What is a real shame and it is sad that the writer did not mention the "western hospitals" in China.  In Shanghai the Shanghai United hospital charges RMB200,000 (USD33,000) for the delivery of a baby.  This exludes the miriad tests in the 9 months before delivery.  Expats that had to spend a day in hospital are bombarded with a battery of tests and more tests and medicine they don't need.  One day in Shanghai United will set you back at least USD3000, excluding any treatment, medicine or tests.  Patients are bombarded with all sort of "what if" and "have to be careful of this" and "cannot rule out that" scenarios.   These exhorbitant costs are funded by international medical aids or companies in China.  The Chinese counterparts see this and a vicious circle and practise ensues.

TomInShanghai
TomInShanghai

Don't let the 'shiny' cities of Shanghai, Beijing, and Shenzhen fool you, China is a true, 100% 3rd world country.  Corruption is baked into every level of society from top to bottom.  The 'government' is actually an ongoing criminal enterprise whose sole objective is to enrich itself.  

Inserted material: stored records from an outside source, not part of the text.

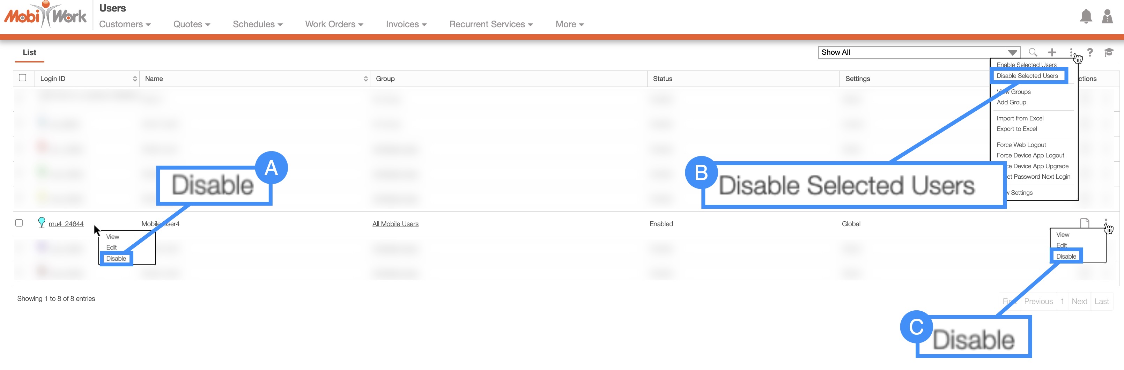Click the graduation cap tutorial icon

click(x=1109, y=52)

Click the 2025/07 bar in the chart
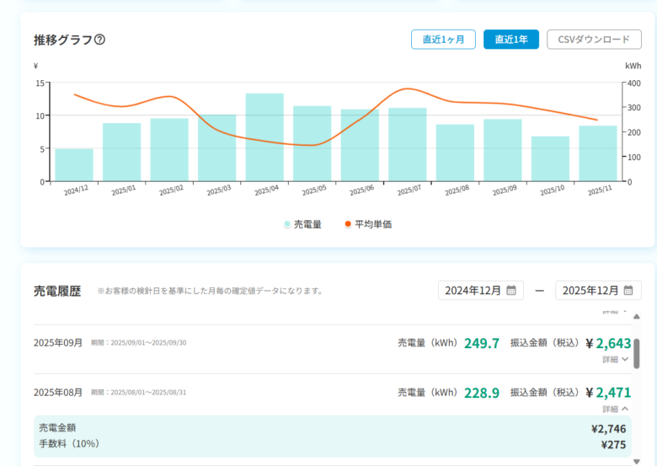408,145
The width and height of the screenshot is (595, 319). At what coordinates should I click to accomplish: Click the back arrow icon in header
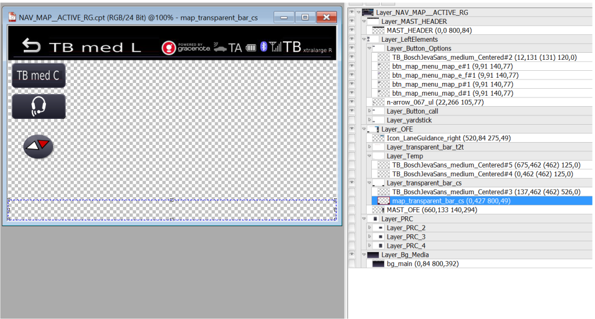[31, 46]
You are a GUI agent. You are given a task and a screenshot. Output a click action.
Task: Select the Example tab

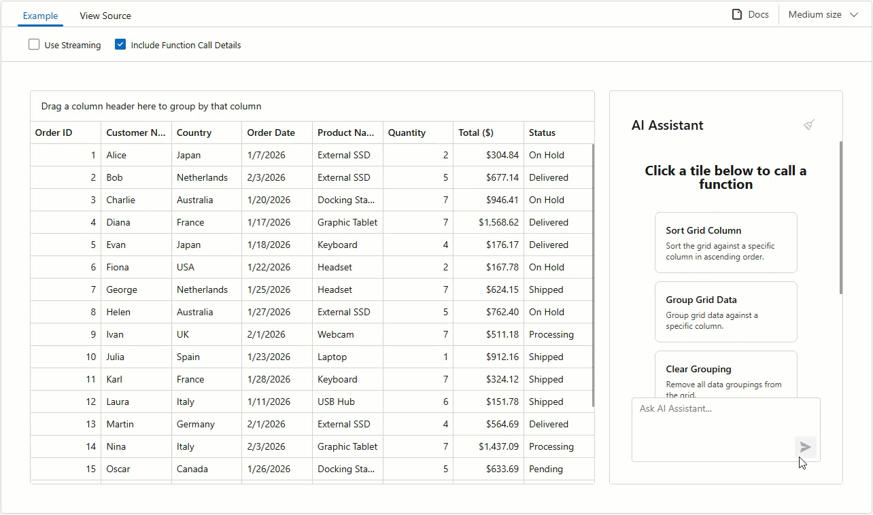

China_will_never_change.  Either the 'West' plays by China's rules or will be left behind after they've stolen everything and taken advantage of everything they can.

HollyKick
HollyKick

@MaryBiniam Doctors of any country would be better than america .. American doctors only care about money and care about how much little info can be given .. they would order 100 tests for something they already know ... they will not be able to say anything for sure. Price for just meeting a primary care physician is 500$ ... basically a nexus of doctors and insurance companies ... in my opinion american medical system is the worse. 

ysprefer
ysprefer

@rihannk  you are right, the author of this article just focus on some parts of the medical system, not every doctor in China like this, as my personal experience, my wife delivered a boy, and a surgery of my own do not require me to give any gift to the doctor, while the doctor still conduct the operation according to highest standard.              There is no such a thing that American doctor are better than Chinese, what they want is just benefit for themselves. And the scandal exposed this time is a English Company, who use their money to corrupt the medical system of China, a few thousand RMB to the doctor is not right, but understandable, but this kind of systematically targeted corruption, must be treated seriously by the government, to protect the interest of normal people.